Work order —
Set down only the lines from the one containing "You are a GUI" through the final line of the entries below, exactly as they stand, with no pictures.
━━━━
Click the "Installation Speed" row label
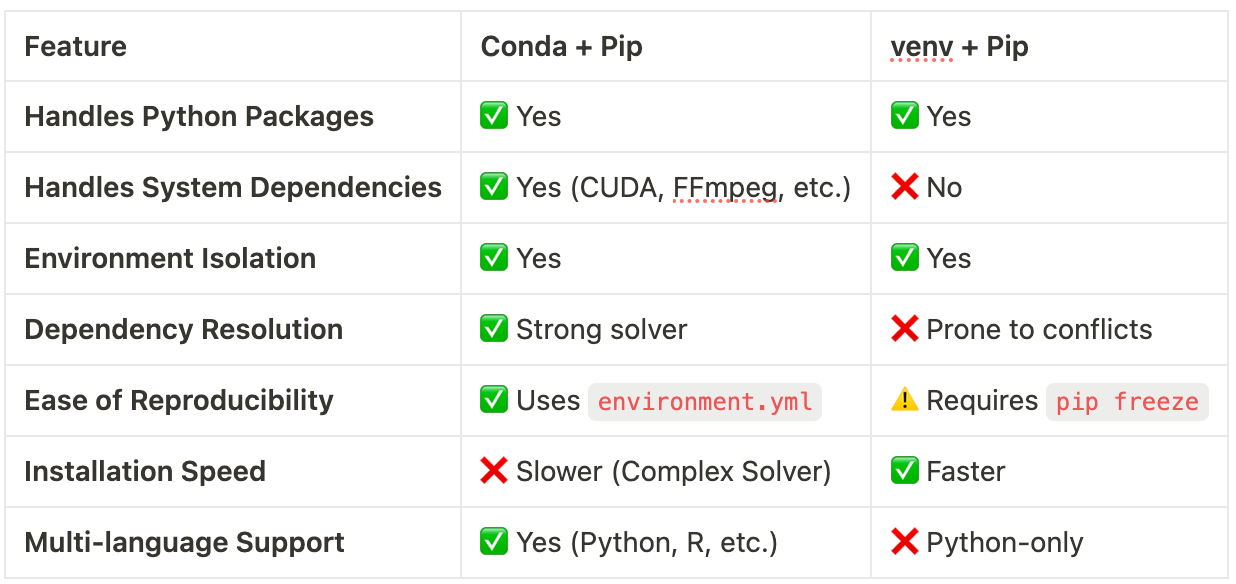 point(145,471)
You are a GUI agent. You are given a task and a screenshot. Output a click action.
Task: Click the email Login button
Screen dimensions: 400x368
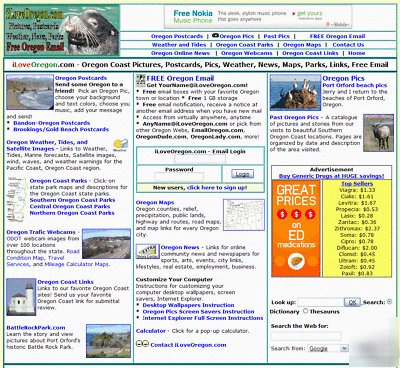[x=242, y=174]
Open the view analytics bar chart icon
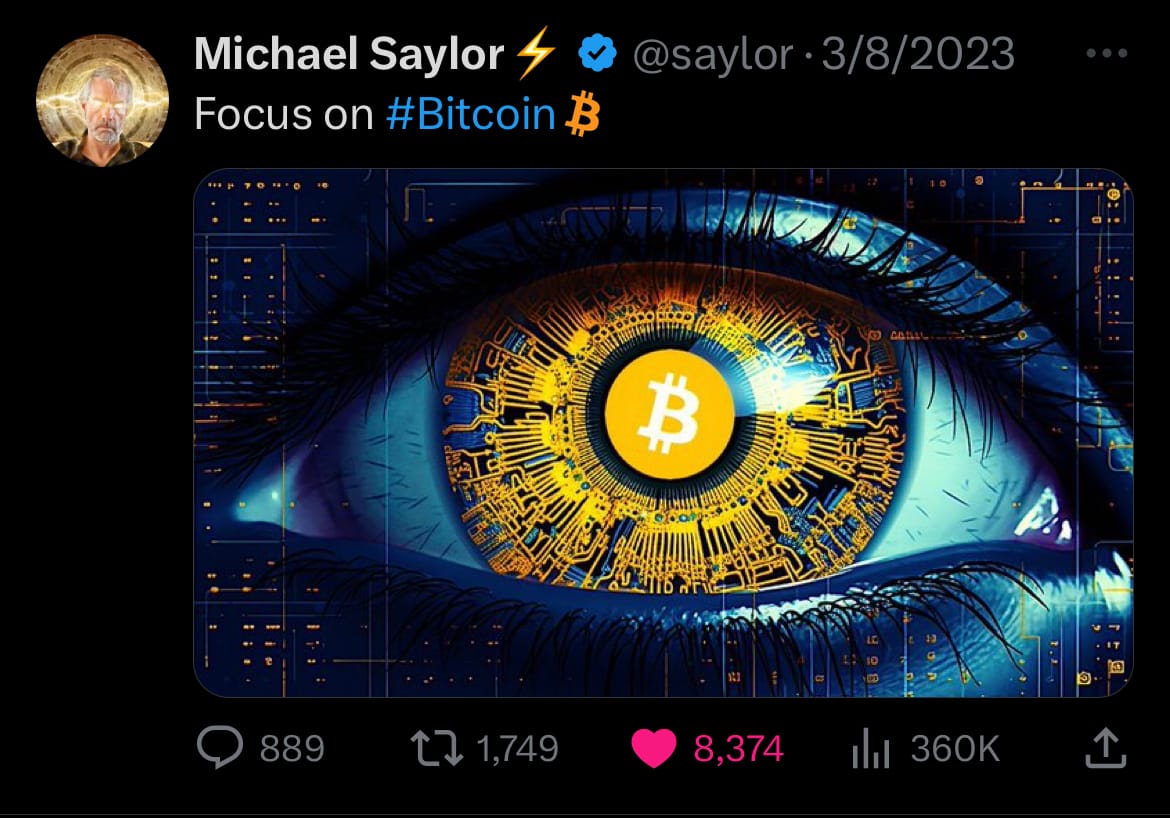 point(870,749)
━━━━
Response to this exercise —
You are a GUI agent. You are given a task and a screenshot. Output a click action.
Task: Click the email Login button
Screen dimensions: 400x368
[x=242, y=174]
Open the view analytics bar chart icon
 point(870,749)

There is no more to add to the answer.